**EXERCISE AIM**
Exclude the pictures. Transcribe, exactly as written, the lines from the one with "Instruction: Select next" through the end of the entries below.

**Dataset entries**
#####

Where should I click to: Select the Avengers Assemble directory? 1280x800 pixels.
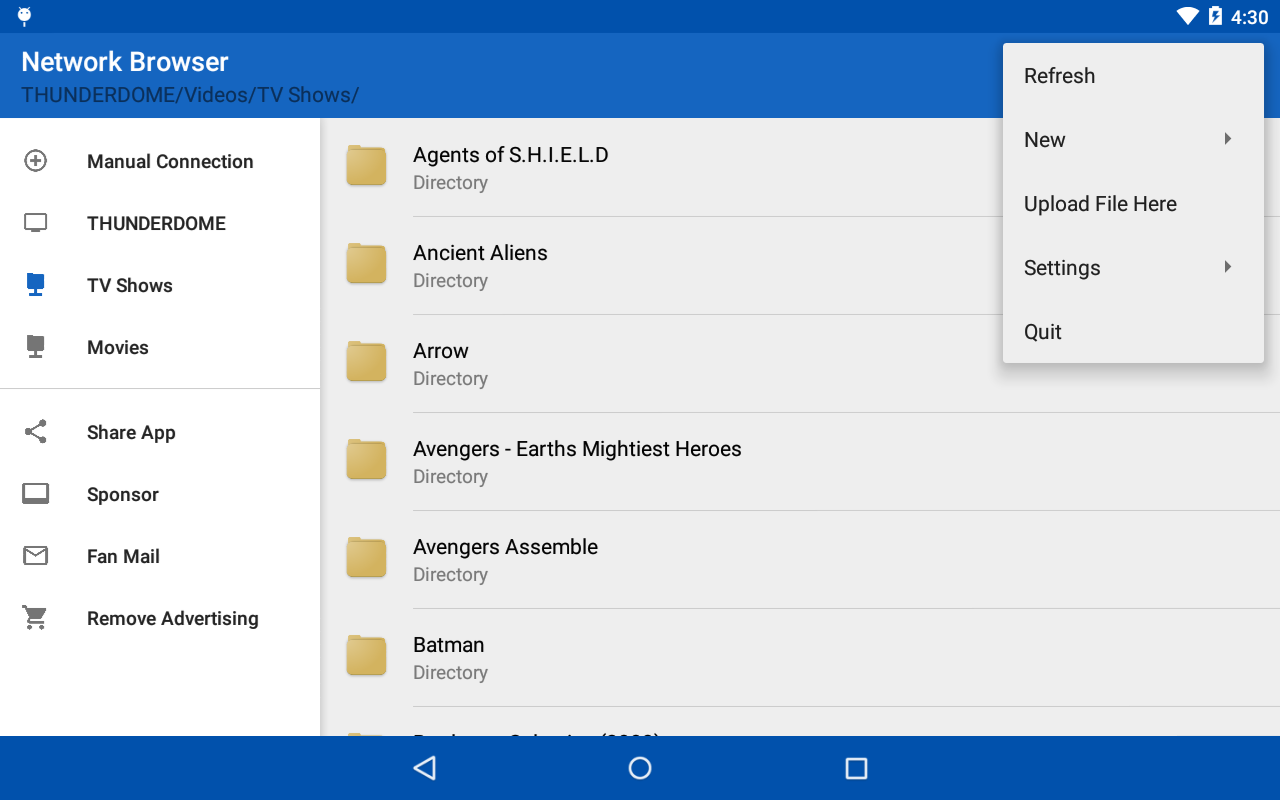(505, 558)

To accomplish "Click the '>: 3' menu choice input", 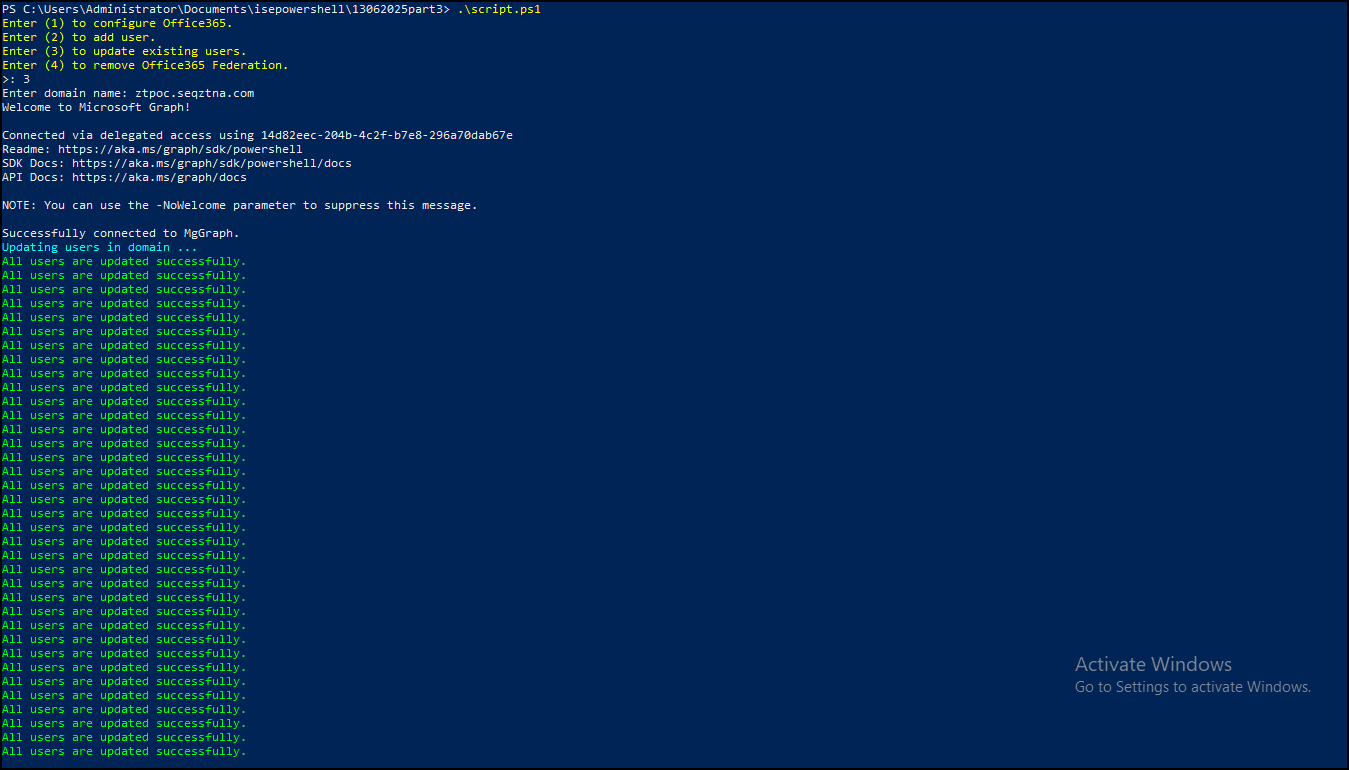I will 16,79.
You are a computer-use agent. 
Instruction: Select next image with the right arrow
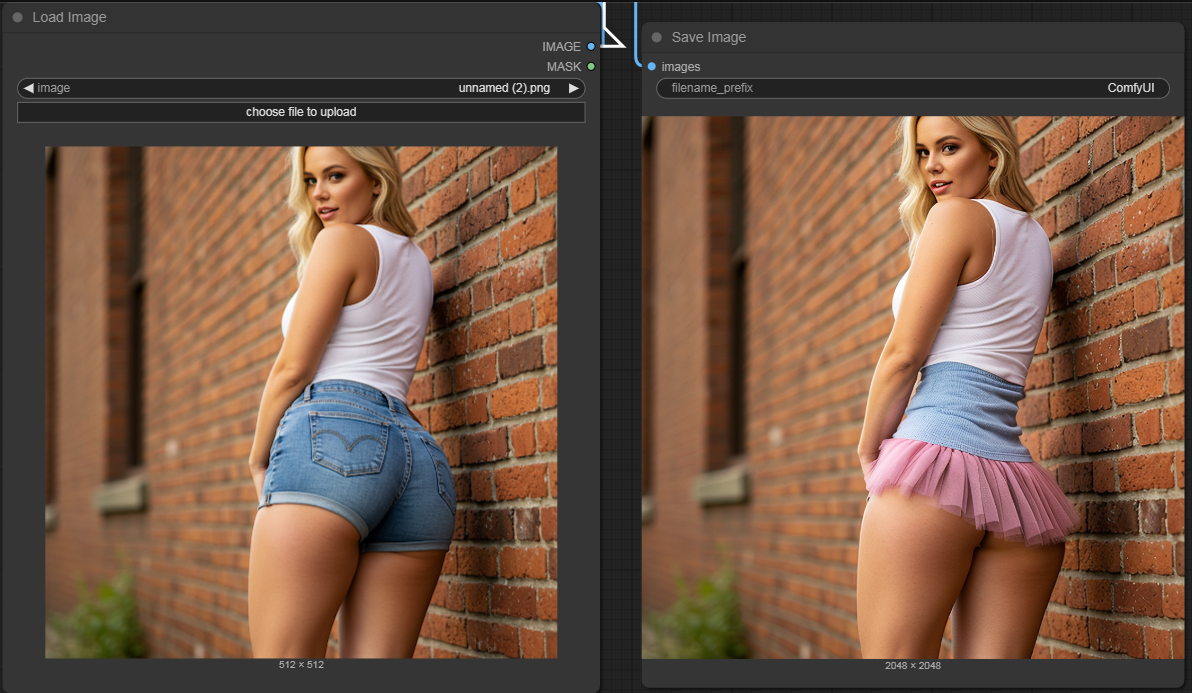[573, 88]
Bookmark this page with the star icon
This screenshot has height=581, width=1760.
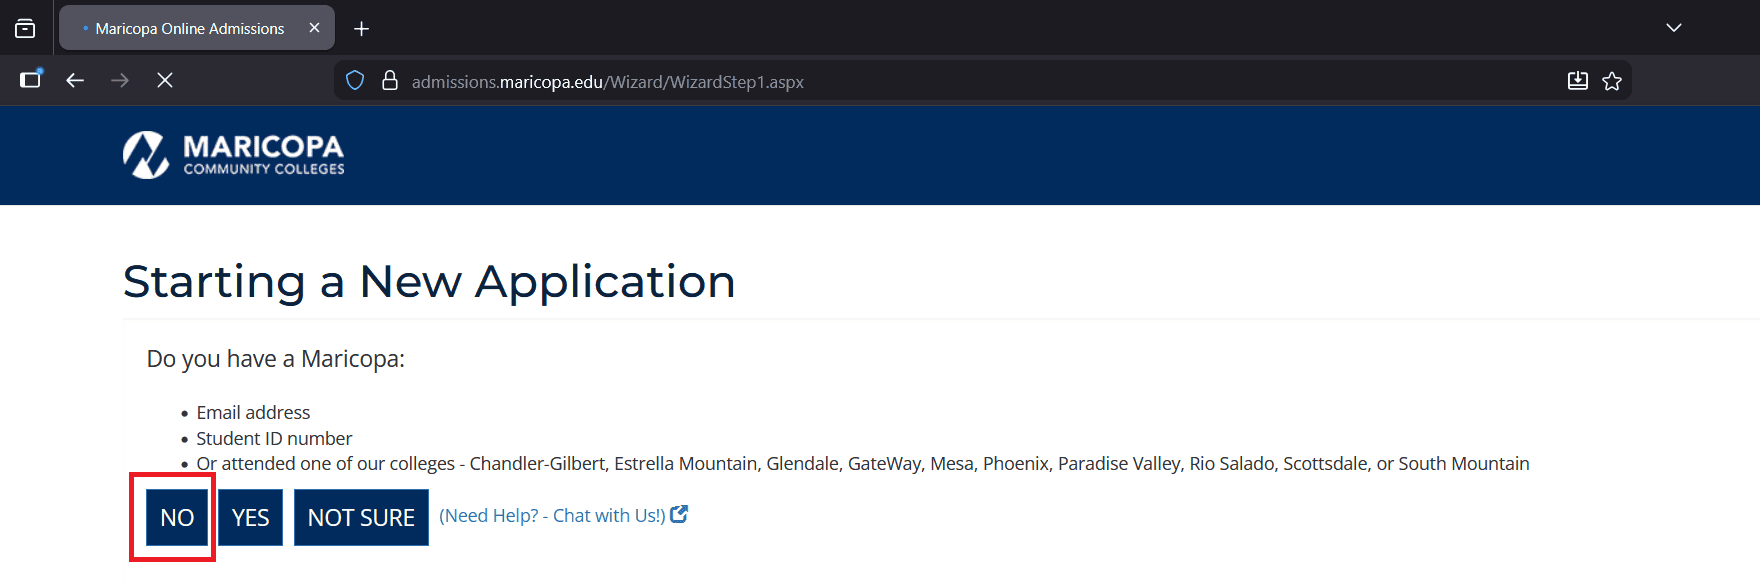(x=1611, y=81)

#####

**OUTPUT FOR THIS TASK**
Instruction: Select next image with the right arrow
[573, 88]
Bookmark this page with the star icon
This screenshot has height=581, width=1760.
(x=1611, y=81)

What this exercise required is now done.